(INPUT DATA begins)

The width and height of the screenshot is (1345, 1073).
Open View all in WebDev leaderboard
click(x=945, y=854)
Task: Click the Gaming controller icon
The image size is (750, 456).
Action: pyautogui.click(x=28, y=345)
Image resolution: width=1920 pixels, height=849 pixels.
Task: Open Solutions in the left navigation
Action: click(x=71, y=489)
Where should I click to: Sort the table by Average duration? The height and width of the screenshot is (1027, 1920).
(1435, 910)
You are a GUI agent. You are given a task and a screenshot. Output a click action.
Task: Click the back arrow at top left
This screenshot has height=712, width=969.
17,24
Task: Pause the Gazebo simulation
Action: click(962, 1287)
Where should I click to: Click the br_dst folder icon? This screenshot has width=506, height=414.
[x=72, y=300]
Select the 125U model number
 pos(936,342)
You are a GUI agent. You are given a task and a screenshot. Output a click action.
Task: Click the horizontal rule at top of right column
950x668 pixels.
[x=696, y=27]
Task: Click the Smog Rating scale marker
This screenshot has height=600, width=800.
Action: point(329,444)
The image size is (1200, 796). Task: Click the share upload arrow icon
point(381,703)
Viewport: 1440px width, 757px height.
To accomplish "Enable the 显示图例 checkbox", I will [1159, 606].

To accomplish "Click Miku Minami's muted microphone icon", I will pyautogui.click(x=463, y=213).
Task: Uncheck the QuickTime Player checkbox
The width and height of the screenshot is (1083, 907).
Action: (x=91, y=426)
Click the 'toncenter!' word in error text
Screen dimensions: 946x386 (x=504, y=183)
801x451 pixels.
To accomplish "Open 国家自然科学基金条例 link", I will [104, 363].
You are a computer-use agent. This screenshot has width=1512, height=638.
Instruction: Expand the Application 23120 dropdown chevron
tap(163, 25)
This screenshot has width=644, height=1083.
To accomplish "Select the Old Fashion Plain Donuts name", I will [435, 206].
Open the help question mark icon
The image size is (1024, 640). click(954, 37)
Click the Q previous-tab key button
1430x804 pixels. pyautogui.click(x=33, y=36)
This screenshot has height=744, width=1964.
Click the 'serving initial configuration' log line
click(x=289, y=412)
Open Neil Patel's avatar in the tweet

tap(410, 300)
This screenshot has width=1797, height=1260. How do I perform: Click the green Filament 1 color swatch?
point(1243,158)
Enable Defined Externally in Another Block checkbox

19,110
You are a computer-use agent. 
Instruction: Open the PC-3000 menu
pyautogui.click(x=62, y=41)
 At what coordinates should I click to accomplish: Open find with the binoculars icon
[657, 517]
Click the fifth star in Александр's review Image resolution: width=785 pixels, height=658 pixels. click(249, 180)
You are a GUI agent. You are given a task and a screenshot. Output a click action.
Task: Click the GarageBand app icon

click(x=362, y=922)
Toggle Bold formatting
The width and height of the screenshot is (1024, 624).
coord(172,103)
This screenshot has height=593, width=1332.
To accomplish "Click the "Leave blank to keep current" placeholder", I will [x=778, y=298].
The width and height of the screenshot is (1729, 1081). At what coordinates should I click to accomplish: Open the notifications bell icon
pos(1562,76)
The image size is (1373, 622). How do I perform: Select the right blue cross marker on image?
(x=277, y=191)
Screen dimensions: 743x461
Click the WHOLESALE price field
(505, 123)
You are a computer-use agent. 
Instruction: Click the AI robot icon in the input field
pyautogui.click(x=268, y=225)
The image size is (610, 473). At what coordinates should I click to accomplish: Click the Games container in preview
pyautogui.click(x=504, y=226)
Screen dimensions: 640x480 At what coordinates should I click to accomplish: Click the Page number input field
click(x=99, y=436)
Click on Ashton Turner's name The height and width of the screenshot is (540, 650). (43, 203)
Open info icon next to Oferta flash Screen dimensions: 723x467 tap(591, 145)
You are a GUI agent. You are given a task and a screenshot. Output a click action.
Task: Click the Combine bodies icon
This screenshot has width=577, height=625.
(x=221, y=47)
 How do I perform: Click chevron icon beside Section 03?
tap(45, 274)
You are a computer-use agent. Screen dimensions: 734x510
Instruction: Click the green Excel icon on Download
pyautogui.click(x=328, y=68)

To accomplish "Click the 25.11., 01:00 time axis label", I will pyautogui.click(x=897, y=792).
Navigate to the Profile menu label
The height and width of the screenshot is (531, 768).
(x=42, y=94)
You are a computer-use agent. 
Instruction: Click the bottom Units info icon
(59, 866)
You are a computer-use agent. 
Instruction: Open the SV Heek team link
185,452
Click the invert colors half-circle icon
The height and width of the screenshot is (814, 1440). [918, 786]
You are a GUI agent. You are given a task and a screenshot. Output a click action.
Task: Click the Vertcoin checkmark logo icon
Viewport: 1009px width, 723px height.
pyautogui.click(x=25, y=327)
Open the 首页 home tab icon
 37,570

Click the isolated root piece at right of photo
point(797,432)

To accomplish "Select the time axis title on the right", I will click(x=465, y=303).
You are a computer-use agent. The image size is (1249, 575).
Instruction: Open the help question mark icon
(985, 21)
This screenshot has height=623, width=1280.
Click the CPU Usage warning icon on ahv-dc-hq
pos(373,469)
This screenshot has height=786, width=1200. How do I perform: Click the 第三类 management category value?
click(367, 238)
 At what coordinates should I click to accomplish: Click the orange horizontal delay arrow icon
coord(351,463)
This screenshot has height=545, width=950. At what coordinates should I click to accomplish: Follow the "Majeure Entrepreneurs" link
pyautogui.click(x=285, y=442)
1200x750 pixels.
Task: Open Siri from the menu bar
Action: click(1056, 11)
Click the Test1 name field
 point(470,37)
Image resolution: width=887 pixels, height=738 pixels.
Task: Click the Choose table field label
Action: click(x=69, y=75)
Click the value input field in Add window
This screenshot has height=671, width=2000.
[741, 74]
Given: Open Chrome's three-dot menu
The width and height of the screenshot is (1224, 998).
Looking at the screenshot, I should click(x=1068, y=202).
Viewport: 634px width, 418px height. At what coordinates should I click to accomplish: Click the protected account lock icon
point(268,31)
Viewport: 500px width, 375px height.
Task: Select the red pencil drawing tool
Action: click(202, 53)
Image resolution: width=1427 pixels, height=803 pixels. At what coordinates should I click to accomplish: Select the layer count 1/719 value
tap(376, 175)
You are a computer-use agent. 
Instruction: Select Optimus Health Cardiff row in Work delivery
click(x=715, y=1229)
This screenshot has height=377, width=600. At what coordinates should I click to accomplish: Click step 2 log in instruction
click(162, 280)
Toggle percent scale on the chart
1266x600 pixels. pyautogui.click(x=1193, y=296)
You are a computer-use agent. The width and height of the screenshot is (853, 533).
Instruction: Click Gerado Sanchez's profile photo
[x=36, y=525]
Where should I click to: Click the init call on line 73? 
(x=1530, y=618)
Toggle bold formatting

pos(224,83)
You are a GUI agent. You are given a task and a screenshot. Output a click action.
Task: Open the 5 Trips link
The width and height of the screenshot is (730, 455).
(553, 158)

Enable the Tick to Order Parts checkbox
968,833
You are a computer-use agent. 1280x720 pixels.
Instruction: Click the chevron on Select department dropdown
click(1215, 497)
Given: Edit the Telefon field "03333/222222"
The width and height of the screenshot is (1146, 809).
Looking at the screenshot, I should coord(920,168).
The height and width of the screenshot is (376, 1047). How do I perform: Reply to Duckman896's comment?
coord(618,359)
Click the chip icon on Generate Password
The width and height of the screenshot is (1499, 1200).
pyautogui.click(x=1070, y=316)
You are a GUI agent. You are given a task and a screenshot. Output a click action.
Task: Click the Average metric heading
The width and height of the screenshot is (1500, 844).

(INPUT DATA ends)

PROBLEM
From the first record to the last, copy everything exactly.

FINAL ANSWER
The width and height of the screenshot is (1345, 1073).
Open View all in WebDev leaderboard
click(x=945, y=854)
Task: Click the Gaming controller icon
The image size is (750, 456).
Action: pyautogui.click(x=28, y=345)
Image resolution: width=1920 pixels, height=849 pixels.
Task: Open Solutions in the left navigation
Action: click(x=71, y=489)
Where should I click to: Sort the table by Average duration? The height and width of the screenshot is (1027, 1920).
(1435, 910)
You are a GUI agent. You are given a task and a screenshot. Output a click action.
Task: Click the back arrow at top left
This screenshot has height=712, width=969.
17,24
Task: Pause the Gazebo simulation
Action: click(962, 1287)
Where should I click to: Click the br_dst folder icon? This screenshot has width=506, height=414.
[x=72, y=300]
Select the 125U model number
 pos(936,342)
You are a GUI agent. You are given a task and a screenshot. Output a click action.
Task: Click the horizontal rule at top of right column
950x668 pixels.
[x=696, y=27]
Task: Click the Smog Rating scale marker
This screenshot has height=600, width=800.
Action: point(329,444)
The image size is (1200, 796). Task: Click the share upload arrow icon
point(381,703)
Viewport: 1440px width, 757px height.
To accomplish "Enable the 显示图例 checkbox", I will [1159, 606].

To accomplish "Click Miku Minami's muted microphone icon", I will pyautogui.click(x=463, y=213).
Task: Uncheck the QuickTime Player checkbox
The width and height of the screenshot is (1083, 907).
Action: (x=91, y=426)
Click the 'toncenter!' word in error text
Screen dimensions: 946x386 (x=504, y=183)
801x451 pixels.
To accomplish "Open 国家自然科学基金条例 link", I will [104, 363].
You are a computer-use agent. This screenshot has width=1512, height=638.
Instruction: Expand the Application 23120 dropdown chevron
tap(163, 25)
This screenshot has width=644, height=1083.
To accomplish "Select the Old Fashion Plain Donuts name", I will [435, 206].
Open the help question mark icon
The image size is (1024, 640). click(954, 37)
Click the Q previous-tab key button
1430x804 pixels. pyautogui.click(x=33, y=36)
This screenshot has height=744, width=1964.
Click the 'serving initial configuration' log line
click(x=289, y=412)
Open Neil Patel's avatar in the tweet

tap(410, 300)
This screenshot has width=1797, height=1260. How do I perform: Click the green Filament 1 color swatch?
point(1243,158)
Enable Defined Externally in Another Block checkbox

19,110
You are a computer-use agent. 
Instruction: Open the PC-3000 menu
pyautogui.click(x=62, y=41)
 At what coordinates should I click to accomplish: Open find with the binoculars icon
[657, 517]
Click the fifth star in Александр's review Image resolution: width=785 pixels, height=658 pixels. click(249, 180)
You are a GUI agent. You are given a task and a screenshot. Output a click action.
Task: Click the GarageBand app icon

click(x=362, y=922)
Toggle Bold formatting
The width and height of the screenshot is (1024, 624).
coord(172,103)
This screenshot has height=593, width=1332.
To accomplish "Click the "Leave blank to keep current" placeholder", I will [x=778, y=298].
The width and height of the screenshot is (1729, 1081). At what coordinates should I click to accomplish: Open the notifications bell icon
pos(1562,76)
The image size is (1373, 622). How do I perform: Select the right blue cross marker on image?
(x=277, y=191)
Screen dimensions: 743x461
Click the WHOLESALE price field
(505, 123)
You are a computer-use agent. 
Instruction: Click the AI robot icon in the input field
pyautogui.click(x=268, y=225)
The image size is (610, 473). At what coordinates should I click to accomplish: Click the Games container in preview
pyautogui.click(x=504, y=226)
Screen dimensions: 640x480 At what coordinates should I click to accomplish: Click the Page number input field
click(x=99, y=436)
Click on Ashton Turner's name The height and width of the screenshot is (540, 650). (43, 203)
Open info icon next to Oferta flash Screen dimensions: 723x467 tap(591, 145)
You are a GUI agent. You are given a task and a screenshot. Output a click action.
Task: Click the Combine bodies icon
This screenshot has width=577, height=625.
(x=221, y=47)
 How do I perform: Click chevron icon beside Section 03?
tap(45, 274)
You are a computer-use agent. Screen dimensions: 734x510
Instruction: Click the green Excel icon on Download
pyautogui.click(x=328, y=68)

To accomplish "Click the 25.11., 01:00 time axis label", I will pyautogui.click(x=897, y=792).
Navigate to the Profile menu label
The height and width of the screenshot is (531, 768).
(x=42, y=94)
You are a computer-use agent. 
Instruction: Click the bottom Units info icon
(59, 866)
You are a computer-use agent. 
Instruction: Open the SV Heek team link
185,452
Click the invert colors half-circle icon
The height and width of the screenshot is (814, 1440). [918, 786]
You are a GUI agent. You are given a task and a screenshot. Output a click action.
Task: Click the Vertcoin checkmark logo icon
Viewport: 1009px width, 723px height.
pyautogui.click(x=25, y=327)
Open the 首页 home tab icon
 37,570

Click the isolated root piece at right of photo
point(797,432)

To accomplish "Select the time axis title on the right", I will click(x=465, y=303).
You are a computer-use agent. The image size is (1249, 575).
Instruction: Open the help question mark icon
(985, 21)
This screenshot has height=623, width=1280.
Click the CPU Usage warning icon on ahv-dc-hq
pos(373,469)
This screenshot has height=786, width=1200. How do I perform: Click the 第三类 management category value?
click(367, 238)
 At what coordinates should I click to accomplish: Click the orange horizontal delay arrow icon
coord(351,463)
This screenshot has height=545, width=950. At what coordinates should I click to accomplish: Follow the "Majeure Entrepreneurs" link
pyautogui.click(x=285, y=442)
1200x750 pixels.
Task: Open Siri from the menu bar
Action: click(1056, 11)
Click the Test1 name field
 point(470,37)
Image resolution: width=887 pixels, height=738 pixels.
Task: Click the Choose table field label
Action: click(x=69, y=75)
Click the value input field in Add window
This screenshot has height=671, width=2000.
[741, 74]
Given: Open Chrome's three-dot menu
The width and height of the screenshot is (1224, 998).
Looking at the screenshot, I should click(x=1068, y=202).
Viewport: 634px width, 418px height. At what coordinates should I click to accomplish: Click the protected account lock icon
point(268,31)
Viewport: 500px width, 375px height.
Task: Select the red pencil drawing tool
Action: click(202, 53)
Image resolution: width=1427 pixels, height=803 pixels. At what coordinates should I click to accomplish: Select the layer count 1/719 value
tap(376, 175)
You are a computer-use agent. 
Instruction: Select Optimus Health Cardiff row in Work delivery
click(x=715, y=1229)
This screenshot has height=377, width=600. At what coordinates should I click to accomplish: Click step 2 log in instruction
click(162, 280)
Toggle percent scale on the chart
1266x600 pixels. pyautogui.click(x=1193, y=296)
You are a computer-use agent. The width and height of the screenshot is (853, 533).
Instruction: Click Gerado Sanchez's profile photo
[x=36, y=525]
Where should I click to: Click the init call on line 73? 
(x=1530, y=618)
Toggle bold formatting

pos(224,83)
You are a GUI agent. You are given a task and a screenshot. Output a click action.
Task: Open the 5 Trips link
The width and height of the screenshot is (730, 455).
(553, 158)

Enable the Tick to Order Parts checkbox
968,833
You are a computer-use agent. 1280x720 pixels.
Instruction: Click the chevron on Select department dropdown
click(1215, 497)
Given: Edit the Telefon field "03333/222222"
The width and height of the screenshot is (1146, 809).
Looking at the screenshot, I should coord(920,168).
The height and width of the screenshot is (376, 1047). How do I perform: Reply to Duckman896's comment?
coord(618,359)
Click the chip icon on Generate Password
The width and height of the screenshot is (1499, 1200).
pyautogui.click(x=1070, y=316)
You are a GUI agent. You are given a task and a screenshot. Output a click action.
Task: Click the Average metric heading
The width and height of the screenshot is (1500, 844).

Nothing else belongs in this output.